Comparison with SA+SO average: a little bit of a bummer
Now let’s build a model in which the win probability is averaged between the predictions given by the surface-agnostic rating and the surface-only rating. With our framework, the respective $A$s are ++ \begin{pmatrix} 1&1&1\\1&1&1\\1&1&1\end{pmatrix}, \quad \begin{pmatrix}1&0&0\\0&1&0\\0&0&1\end{pmatrix}.++ The average method fits right into our framework and can be computed with one line of code. On 2015-2019 data, we get the following results.
(0.603, 0.661, 0.208)
The 0.603 is actually a little smaller than ours, by 0.0005. So it’s a little bit of a bummer that this rather ad-hoc method does as well as our more principled method. But that’s just life.
Conclusion
The SA+SO model still uses my hyperparameter principles from the previous notebook, and it fits quite nicely into the mathematical framework I’ve made here. If I could search for parameters like a thousand times faster, I might try to optimize for a weighted average of probabilities from two matrices, to get results like the above. With our current parameter search, we can’t find this local min because neither matrix by itself does well, but averaged together they do well. Doing this larger parameter search, we’d need to search through, in all probably, millions of parameters, which doesn’t seem all that bad, in the context of all the deep learning stuff I’m doing recently.
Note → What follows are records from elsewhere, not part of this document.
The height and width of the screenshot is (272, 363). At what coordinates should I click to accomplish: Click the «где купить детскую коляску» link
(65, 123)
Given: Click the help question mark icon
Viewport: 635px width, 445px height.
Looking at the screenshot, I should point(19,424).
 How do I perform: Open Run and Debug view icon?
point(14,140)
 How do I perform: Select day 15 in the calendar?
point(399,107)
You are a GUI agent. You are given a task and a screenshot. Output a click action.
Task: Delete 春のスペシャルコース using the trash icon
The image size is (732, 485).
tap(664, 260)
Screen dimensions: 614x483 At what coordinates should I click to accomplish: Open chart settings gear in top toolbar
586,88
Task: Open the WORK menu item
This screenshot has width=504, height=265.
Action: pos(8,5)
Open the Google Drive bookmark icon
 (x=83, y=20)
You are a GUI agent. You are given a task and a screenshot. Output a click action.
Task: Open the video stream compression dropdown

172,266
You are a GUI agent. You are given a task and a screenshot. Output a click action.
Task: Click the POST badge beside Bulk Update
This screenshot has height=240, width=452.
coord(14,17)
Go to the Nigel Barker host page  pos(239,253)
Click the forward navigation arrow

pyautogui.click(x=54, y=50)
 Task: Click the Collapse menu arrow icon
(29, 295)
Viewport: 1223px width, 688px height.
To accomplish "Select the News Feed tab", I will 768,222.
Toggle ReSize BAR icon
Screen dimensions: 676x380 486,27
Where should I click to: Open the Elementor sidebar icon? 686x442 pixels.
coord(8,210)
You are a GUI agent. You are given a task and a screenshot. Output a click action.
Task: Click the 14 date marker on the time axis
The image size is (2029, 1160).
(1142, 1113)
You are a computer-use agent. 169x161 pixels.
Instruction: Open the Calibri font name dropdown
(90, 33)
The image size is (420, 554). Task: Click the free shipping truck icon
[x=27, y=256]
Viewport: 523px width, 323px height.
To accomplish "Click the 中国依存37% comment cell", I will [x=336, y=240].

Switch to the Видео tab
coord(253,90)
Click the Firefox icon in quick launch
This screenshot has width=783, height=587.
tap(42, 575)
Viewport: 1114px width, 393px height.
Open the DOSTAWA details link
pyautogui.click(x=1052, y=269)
We might even be able to do a little bit of gradient descent (which I tried earlier but it didn’t work because the loss function was so rough in the parameter space and uniformly chosen parameters all did fairly well – in this case, uniformly chosen parameters do very badly so gradient descent might work initially). So next up, I’m going to load this up in Google Colab and see if I can run it.